>> START RAW RECORDS

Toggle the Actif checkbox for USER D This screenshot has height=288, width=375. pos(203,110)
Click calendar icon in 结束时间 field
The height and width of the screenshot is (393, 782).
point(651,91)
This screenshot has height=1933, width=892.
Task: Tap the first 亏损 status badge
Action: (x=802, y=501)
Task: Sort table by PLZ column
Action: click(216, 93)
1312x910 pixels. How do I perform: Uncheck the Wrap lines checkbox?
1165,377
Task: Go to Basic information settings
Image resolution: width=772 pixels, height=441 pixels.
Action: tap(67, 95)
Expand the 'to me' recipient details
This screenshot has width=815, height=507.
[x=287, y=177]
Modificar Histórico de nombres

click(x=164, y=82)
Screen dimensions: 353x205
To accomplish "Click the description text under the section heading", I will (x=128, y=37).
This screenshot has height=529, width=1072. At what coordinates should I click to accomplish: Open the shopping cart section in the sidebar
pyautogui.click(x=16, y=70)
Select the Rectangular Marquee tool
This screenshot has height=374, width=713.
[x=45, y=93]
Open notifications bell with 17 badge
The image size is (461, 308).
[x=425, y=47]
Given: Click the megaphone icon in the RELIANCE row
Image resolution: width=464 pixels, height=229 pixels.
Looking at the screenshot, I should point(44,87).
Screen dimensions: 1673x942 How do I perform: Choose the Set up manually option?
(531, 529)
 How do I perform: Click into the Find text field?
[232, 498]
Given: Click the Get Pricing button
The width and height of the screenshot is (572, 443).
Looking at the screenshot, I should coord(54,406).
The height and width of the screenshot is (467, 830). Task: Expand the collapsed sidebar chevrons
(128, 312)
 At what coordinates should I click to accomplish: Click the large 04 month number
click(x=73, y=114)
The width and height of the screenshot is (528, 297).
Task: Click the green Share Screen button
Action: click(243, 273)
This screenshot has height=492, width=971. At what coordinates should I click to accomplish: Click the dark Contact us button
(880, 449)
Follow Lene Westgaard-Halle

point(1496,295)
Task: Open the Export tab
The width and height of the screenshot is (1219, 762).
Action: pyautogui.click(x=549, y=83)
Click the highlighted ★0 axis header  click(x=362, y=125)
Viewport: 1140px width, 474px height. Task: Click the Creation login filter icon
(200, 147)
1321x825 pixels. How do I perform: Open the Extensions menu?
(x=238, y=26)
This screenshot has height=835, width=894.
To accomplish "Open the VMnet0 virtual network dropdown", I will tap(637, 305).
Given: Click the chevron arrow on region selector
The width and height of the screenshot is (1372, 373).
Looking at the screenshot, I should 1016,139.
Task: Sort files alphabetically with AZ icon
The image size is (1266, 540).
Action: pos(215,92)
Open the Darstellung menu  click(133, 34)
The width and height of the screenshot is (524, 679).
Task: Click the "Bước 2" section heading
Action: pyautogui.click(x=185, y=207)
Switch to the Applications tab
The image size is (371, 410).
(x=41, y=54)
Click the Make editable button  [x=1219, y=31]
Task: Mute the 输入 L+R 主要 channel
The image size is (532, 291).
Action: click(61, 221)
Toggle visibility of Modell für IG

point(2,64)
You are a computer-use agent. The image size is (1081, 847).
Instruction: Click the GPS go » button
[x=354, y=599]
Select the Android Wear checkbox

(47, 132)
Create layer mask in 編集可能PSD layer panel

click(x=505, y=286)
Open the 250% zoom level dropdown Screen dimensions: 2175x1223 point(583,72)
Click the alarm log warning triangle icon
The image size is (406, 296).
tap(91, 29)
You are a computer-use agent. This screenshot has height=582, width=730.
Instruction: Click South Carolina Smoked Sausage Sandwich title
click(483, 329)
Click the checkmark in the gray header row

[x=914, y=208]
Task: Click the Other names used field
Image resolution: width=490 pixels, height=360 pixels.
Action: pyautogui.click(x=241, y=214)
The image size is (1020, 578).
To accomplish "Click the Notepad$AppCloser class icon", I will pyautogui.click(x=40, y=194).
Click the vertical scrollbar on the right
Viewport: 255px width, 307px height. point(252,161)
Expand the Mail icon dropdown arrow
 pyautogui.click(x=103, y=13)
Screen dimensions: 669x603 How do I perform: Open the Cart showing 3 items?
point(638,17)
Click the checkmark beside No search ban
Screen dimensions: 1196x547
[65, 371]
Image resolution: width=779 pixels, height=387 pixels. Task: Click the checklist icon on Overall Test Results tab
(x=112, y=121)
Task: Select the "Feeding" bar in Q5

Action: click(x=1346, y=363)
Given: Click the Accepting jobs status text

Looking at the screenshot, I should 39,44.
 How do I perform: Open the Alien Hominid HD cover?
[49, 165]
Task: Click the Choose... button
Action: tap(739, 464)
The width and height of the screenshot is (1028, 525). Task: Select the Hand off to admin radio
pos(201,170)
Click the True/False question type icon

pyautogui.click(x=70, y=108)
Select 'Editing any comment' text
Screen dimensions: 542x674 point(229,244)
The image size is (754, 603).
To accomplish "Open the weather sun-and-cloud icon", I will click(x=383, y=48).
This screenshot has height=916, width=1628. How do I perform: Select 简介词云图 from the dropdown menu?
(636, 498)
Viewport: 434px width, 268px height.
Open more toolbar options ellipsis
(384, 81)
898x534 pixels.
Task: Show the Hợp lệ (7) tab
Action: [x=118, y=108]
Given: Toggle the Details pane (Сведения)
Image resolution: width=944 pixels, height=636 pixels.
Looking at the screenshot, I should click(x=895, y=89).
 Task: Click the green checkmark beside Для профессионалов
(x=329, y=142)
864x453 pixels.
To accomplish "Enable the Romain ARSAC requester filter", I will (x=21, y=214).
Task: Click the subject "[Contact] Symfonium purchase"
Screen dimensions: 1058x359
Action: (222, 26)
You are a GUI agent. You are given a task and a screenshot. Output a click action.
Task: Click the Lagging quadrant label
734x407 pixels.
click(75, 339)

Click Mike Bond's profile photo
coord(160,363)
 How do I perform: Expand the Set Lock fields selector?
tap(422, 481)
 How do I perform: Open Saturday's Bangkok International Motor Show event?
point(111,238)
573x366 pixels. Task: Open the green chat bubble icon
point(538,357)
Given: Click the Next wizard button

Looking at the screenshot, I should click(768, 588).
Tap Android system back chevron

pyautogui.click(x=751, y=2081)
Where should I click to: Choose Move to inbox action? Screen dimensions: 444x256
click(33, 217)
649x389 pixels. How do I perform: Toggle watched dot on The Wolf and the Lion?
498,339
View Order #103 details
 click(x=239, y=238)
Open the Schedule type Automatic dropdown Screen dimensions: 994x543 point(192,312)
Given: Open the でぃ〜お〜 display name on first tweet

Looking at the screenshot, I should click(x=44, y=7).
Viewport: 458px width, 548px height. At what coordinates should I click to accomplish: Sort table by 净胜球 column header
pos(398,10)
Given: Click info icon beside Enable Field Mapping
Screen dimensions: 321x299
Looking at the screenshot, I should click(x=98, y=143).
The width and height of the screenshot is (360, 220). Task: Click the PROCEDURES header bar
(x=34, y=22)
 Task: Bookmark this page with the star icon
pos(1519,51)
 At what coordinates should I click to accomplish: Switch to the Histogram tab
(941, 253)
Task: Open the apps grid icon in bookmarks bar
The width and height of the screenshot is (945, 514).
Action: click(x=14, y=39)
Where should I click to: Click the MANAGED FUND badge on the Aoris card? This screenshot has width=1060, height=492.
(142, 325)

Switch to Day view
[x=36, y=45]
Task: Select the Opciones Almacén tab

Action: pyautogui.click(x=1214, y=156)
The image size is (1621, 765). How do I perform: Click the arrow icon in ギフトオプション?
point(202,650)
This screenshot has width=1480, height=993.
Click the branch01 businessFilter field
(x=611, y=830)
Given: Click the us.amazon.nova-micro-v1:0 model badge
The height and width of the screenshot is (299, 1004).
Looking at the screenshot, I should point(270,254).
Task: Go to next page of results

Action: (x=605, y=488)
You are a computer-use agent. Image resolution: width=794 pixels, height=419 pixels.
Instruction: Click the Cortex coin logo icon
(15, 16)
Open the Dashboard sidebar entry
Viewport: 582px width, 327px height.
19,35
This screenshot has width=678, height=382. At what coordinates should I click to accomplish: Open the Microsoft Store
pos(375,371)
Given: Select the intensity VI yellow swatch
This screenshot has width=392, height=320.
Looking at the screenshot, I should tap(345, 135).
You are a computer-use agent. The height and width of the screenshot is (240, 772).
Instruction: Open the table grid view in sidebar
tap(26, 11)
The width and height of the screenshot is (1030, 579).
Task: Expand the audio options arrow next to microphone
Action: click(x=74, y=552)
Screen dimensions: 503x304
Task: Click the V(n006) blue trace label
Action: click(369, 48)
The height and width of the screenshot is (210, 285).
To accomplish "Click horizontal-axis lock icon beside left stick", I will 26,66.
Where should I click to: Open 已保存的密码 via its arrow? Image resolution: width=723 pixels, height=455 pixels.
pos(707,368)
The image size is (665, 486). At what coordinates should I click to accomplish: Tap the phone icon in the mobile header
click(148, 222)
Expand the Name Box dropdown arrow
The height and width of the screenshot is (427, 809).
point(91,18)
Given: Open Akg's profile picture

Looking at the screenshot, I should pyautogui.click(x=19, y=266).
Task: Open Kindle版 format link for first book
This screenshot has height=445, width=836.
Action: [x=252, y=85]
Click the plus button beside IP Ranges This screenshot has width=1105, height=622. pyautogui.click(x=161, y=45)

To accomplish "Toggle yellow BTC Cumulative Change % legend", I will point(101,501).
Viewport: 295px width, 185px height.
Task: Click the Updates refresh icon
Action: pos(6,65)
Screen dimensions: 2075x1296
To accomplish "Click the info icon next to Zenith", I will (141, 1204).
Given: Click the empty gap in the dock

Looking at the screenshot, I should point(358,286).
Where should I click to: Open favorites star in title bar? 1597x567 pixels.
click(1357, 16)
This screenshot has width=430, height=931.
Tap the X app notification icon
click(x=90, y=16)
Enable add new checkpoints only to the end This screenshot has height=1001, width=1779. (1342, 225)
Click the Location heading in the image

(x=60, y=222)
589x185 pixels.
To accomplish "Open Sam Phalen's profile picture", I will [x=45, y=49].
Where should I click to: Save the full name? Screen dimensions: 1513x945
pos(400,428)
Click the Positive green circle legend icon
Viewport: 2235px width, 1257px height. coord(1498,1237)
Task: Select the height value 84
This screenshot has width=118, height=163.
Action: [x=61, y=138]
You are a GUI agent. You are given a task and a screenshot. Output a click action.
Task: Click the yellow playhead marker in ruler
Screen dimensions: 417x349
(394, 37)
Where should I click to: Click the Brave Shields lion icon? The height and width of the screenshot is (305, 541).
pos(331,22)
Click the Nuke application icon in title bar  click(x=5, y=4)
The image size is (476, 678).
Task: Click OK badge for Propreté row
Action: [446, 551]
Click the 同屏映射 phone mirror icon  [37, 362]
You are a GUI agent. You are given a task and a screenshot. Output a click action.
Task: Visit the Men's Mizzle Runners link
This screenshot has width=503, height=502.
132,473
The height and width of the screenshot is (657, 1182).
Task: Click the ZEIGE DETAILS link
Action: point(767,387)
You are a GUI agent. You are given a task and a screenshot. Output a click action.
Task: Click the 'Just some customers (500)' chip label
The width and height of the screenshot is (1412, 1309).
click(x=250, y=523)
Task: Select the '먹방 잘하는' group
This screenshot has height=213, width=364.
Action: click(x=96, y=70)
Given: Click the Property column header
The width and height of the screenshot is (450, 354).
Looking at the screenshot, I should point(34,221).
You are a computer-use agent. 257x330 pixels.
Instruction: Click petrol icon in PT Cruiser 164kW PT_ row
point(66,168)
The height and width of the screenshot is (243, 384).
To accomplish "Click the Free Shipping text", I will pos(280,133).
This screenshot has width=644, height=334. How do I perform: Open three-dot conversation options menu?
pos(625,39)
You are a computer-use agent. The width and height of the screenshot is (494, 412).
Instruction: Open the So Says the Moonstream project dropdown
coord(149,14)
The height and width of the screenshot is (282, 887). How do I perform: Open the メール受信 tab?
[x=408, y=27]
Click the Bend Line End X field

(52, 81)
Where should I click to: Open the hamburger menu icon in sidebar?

>> END RAW RECORDS

SET TASK
Reproduce, line for line, the stretch of data above from the line containing "You are a computer-use agent. The height" through the line containing "Action: click(369, 48)".

FINAL RESULT
You are a computer-use agent. The height and width of the screenshot is (240, 772).
Instruction: Open the table grid view in sidebar
tap(26, 11)
The width and height of the screenshot is (1030, 579).
Task: Expand the audio options arrow next to microphone
Action: click(x=74, y=552)
Screen dimensions: 503x304
Task: Click the V(n006) blue trace label
Action: click(369, 48)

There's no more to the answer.